• **Exercise input**
====

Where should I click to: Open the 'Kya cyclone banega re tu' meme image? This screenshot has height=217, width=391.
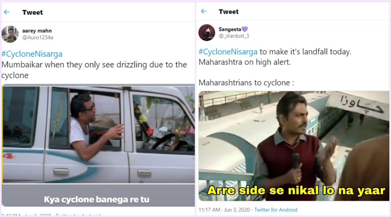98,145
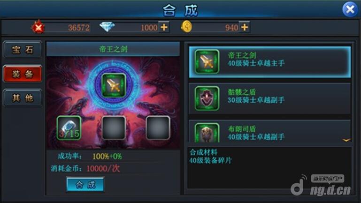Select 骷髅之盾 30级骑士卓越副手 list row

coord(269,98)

====

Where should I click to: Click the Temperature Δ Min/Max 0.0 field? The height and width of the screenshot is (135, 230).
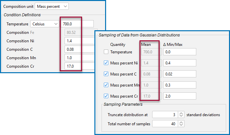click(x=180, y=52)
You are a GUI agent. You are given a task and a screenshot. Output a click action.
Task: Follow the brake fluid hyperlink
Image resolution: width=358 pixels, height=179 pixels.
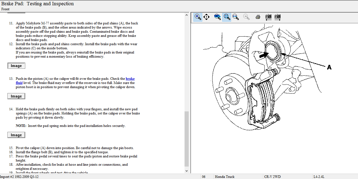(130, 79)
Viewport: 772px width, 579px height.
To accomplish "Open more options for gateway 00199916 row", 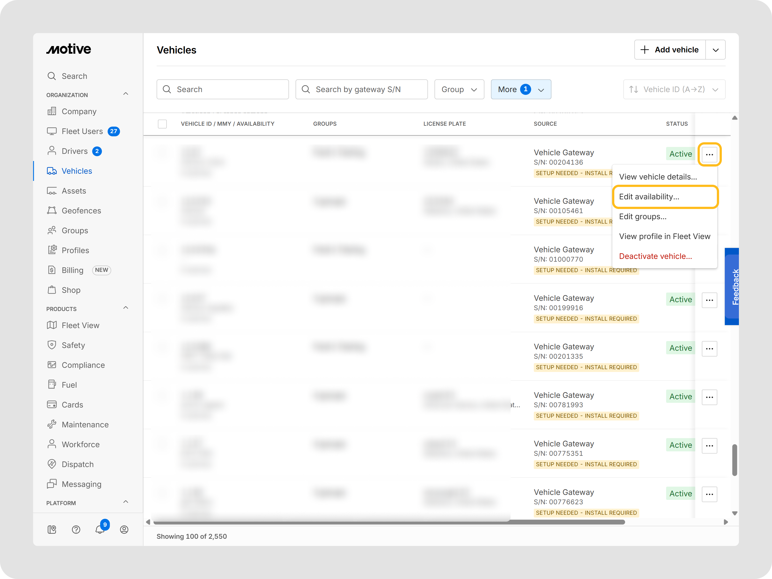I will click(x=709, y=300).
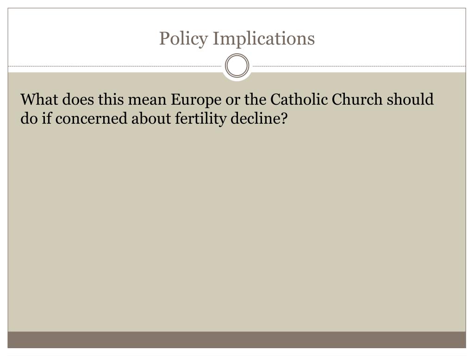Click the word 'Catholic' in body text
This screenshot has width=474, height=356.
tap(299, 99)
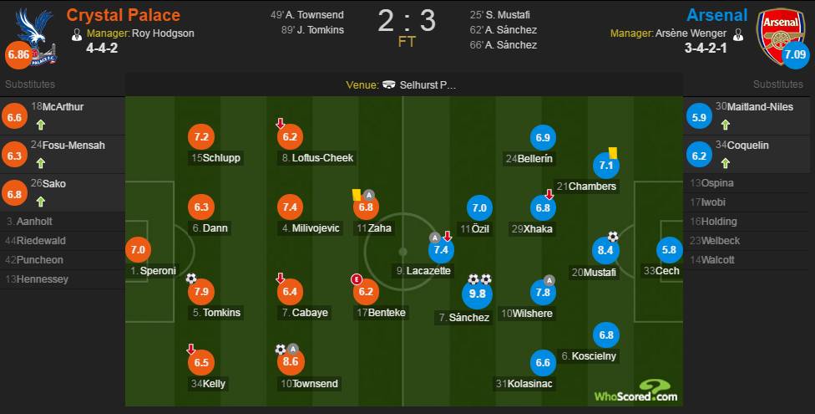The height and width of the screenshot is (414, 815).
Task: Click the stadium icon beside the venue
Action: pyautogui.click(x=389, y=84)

====

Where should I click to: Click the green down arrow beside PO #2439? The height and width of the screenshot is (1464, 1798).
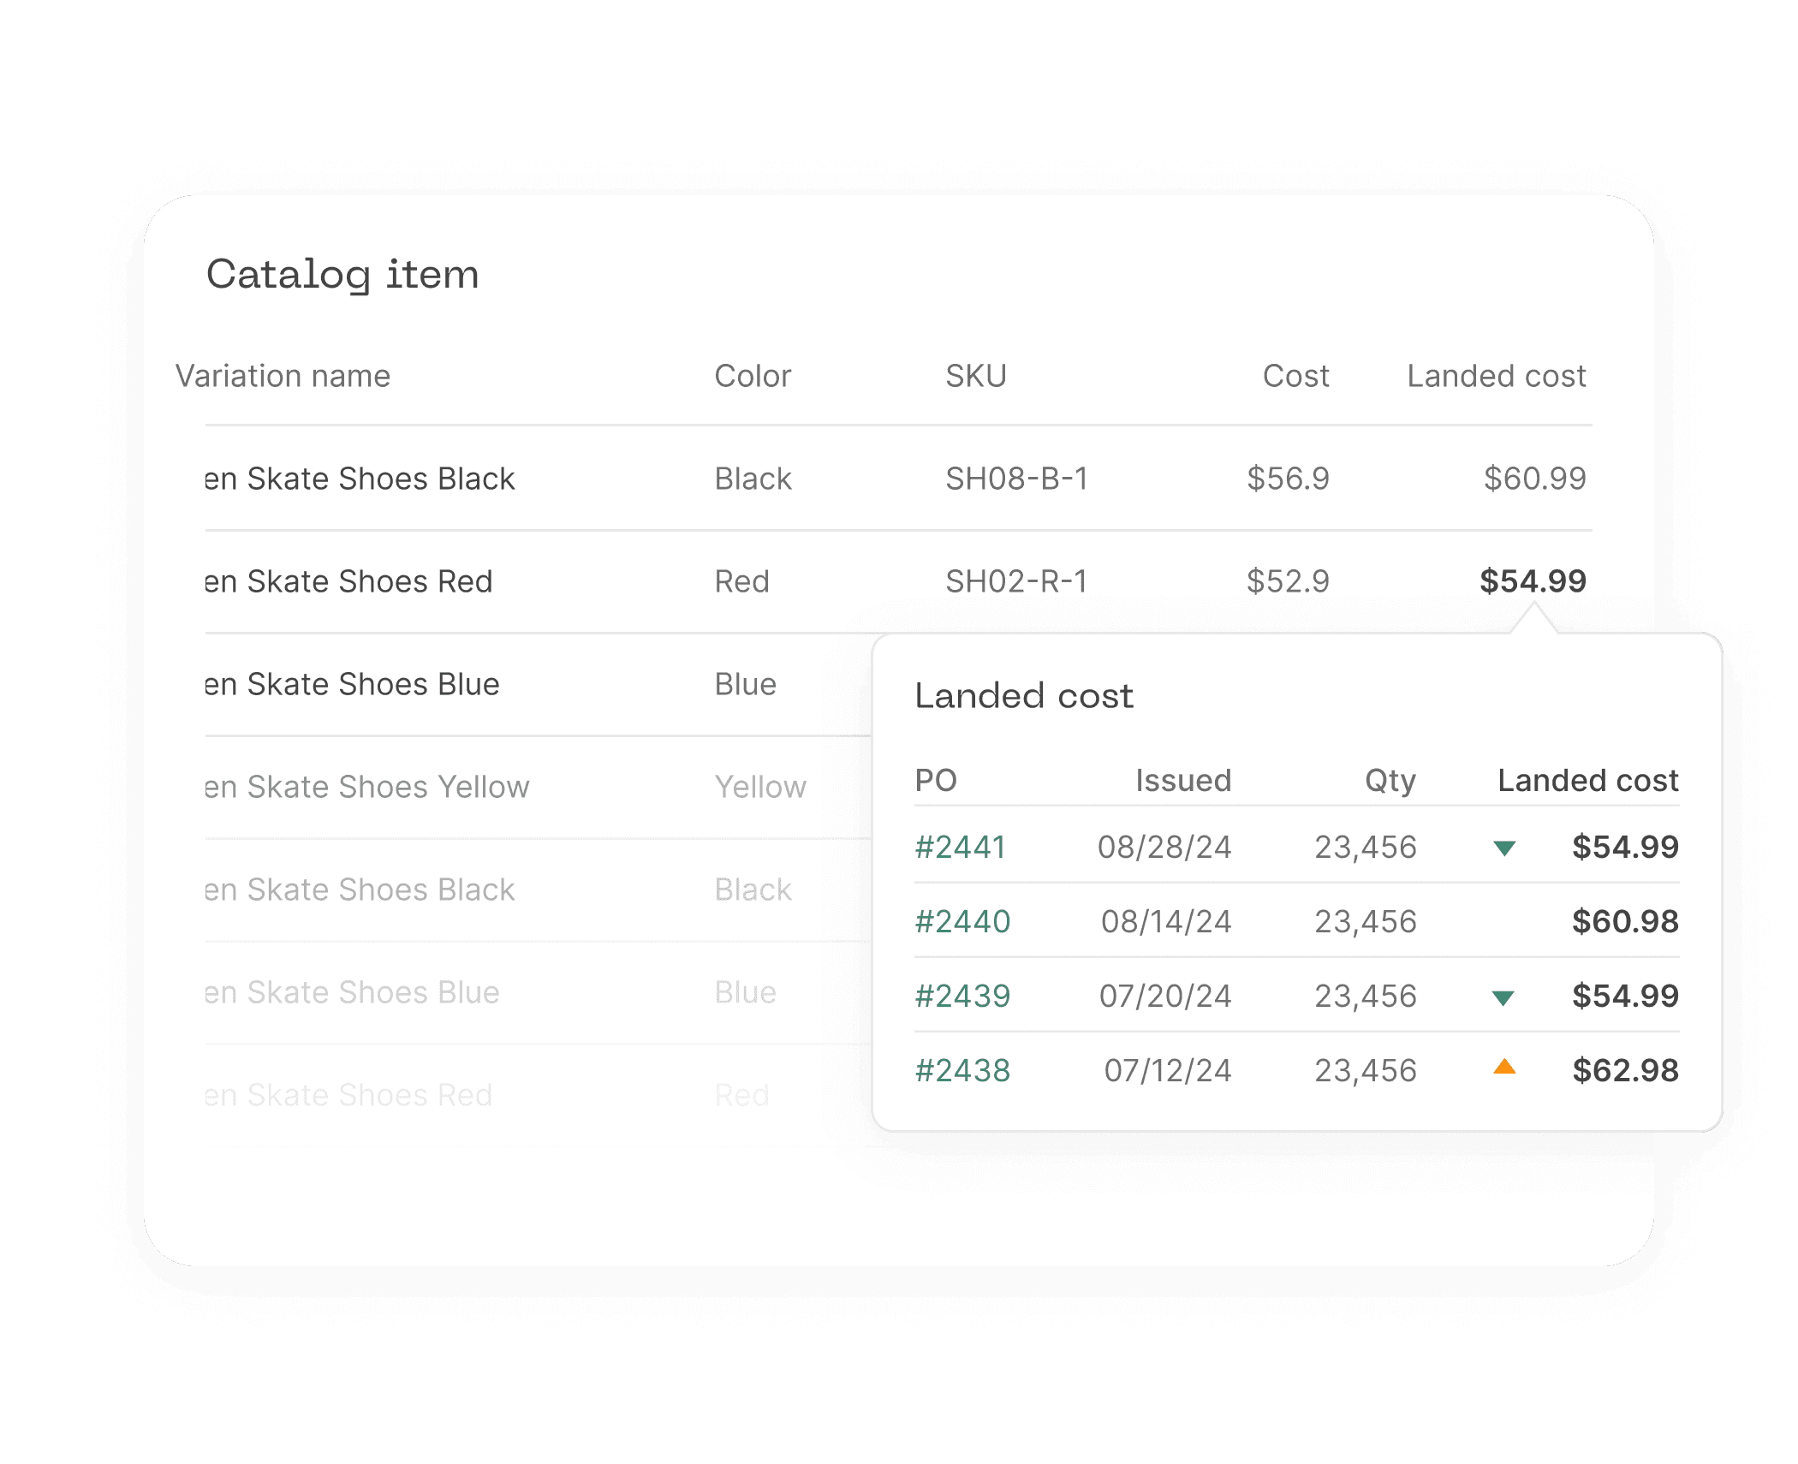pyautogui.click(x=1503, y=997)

====

• **Task directions**
Rewrite the records from the line that contains "Where should I click to: Click the Temperature" through the line that contains "click(x=180, y=52)", putting "input box" in place of "field" and keeping everything else the same. Leave the pictures out of your answer.

• **Final result**
Where should I click to: Click the Temperature Δ Min/Max 0.0 input box? The height and width of the screenshot is (135, 230).
click(x=180, y=52)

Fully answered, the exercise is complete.